Recorded data
◆ ◆ ◆ ◆ ◆ ◆ ◆

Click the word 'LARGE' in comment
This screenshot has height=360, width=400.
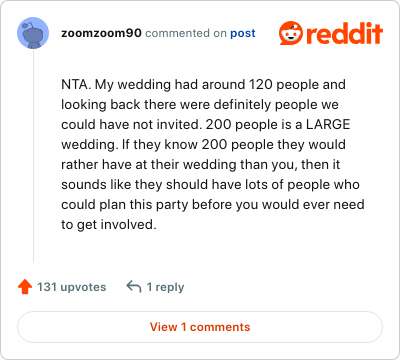[328, 124]
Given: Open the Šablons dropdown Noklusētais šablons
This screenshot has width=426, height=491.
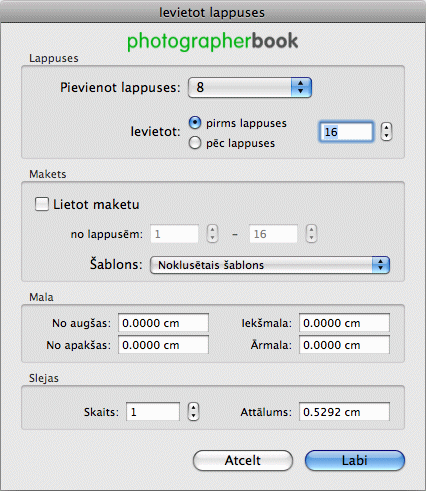Looking at the screenshot, I should click(270, 265).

◆ ◆ ◆ ◆ ◆ ◆ ◆

▶ **To be done**
Gather every line of the items above that contains the string "This". Treat case as significant.

▶ **Written solution**
This screenshot has height=360, width=400.
This screenshot has width=426, height=491.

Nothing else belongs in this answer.